(Stored data entries)
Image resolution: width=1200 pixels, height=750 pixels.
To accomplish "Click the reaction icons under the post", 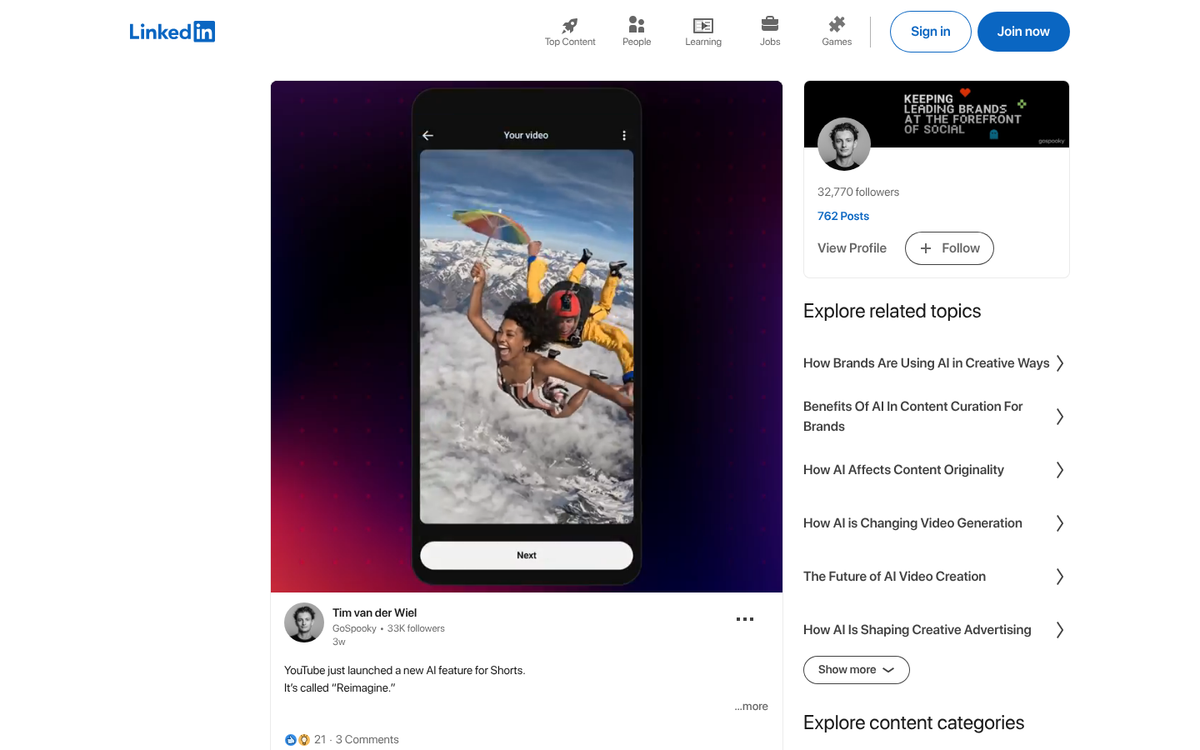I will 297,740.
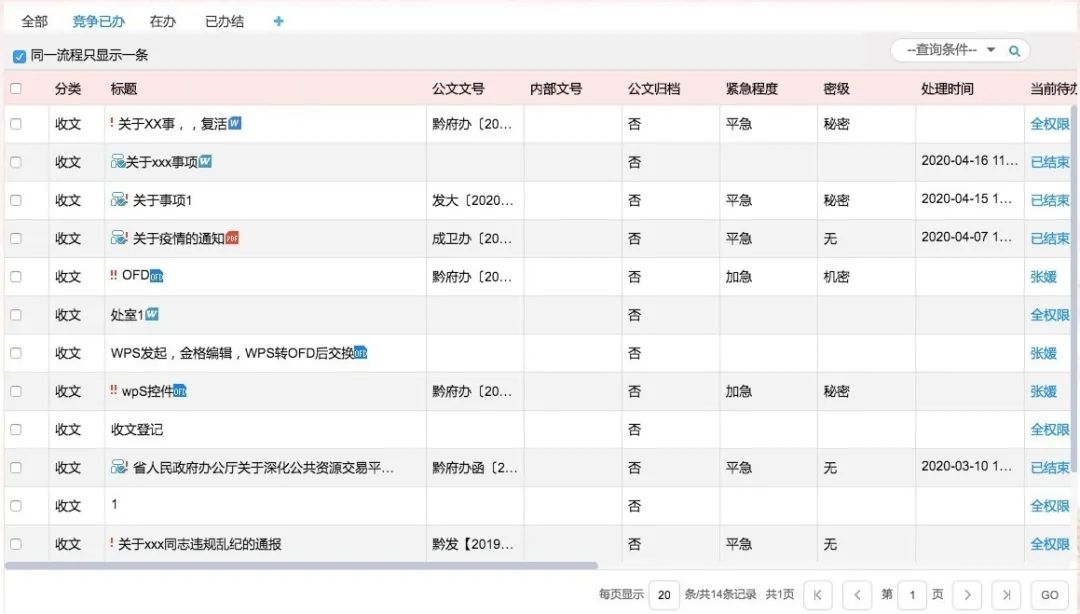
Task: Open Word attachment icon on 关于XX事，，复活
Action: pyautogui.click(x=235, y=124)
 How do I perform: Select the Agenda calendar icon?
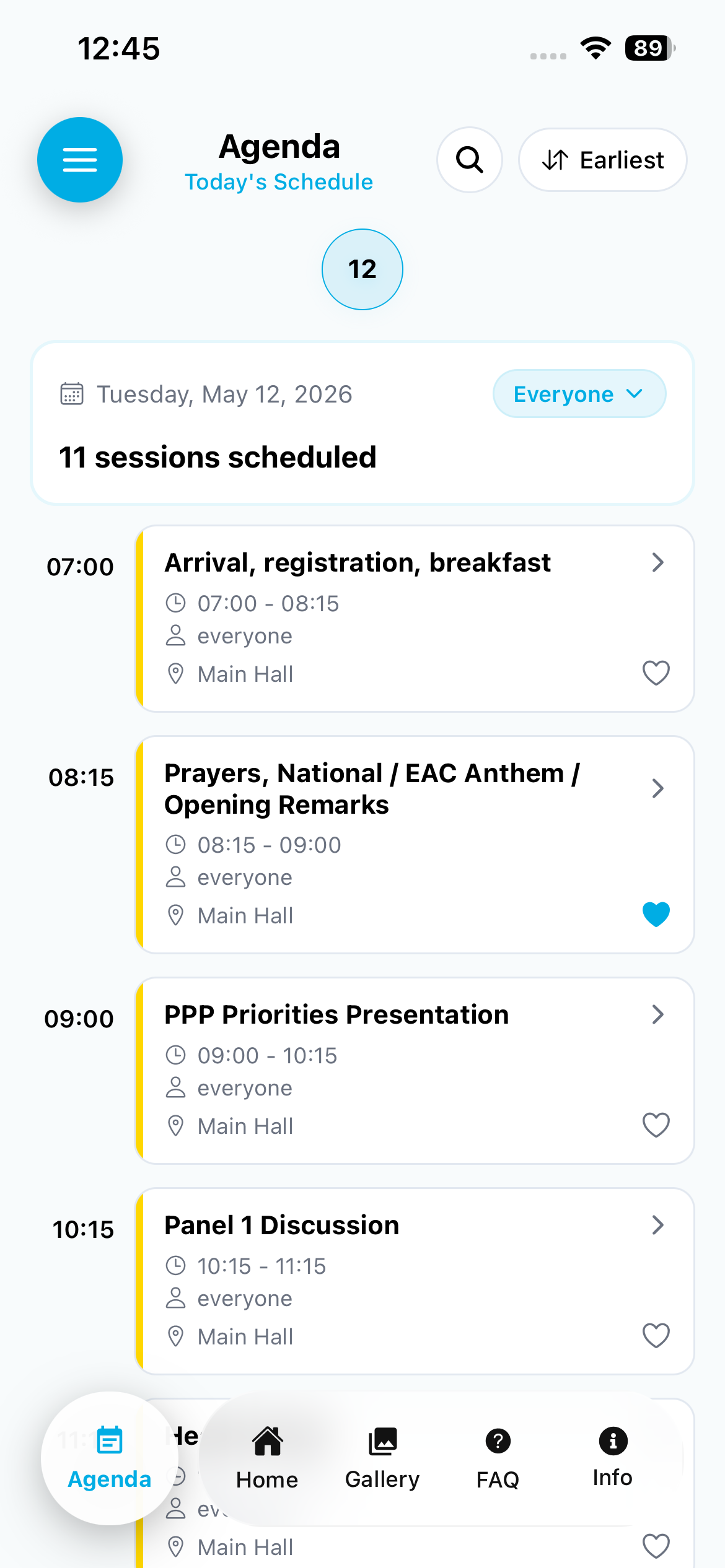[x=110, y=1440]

EXERCISE: With the pictures left out, copy exactly the lines above from the line containing "How do I perform: Select" through the last line of the entries.

RESULT OF THE EXERCISE:
 How do I perform: Select the Agenda calendar icon?
[x=110, y=1440]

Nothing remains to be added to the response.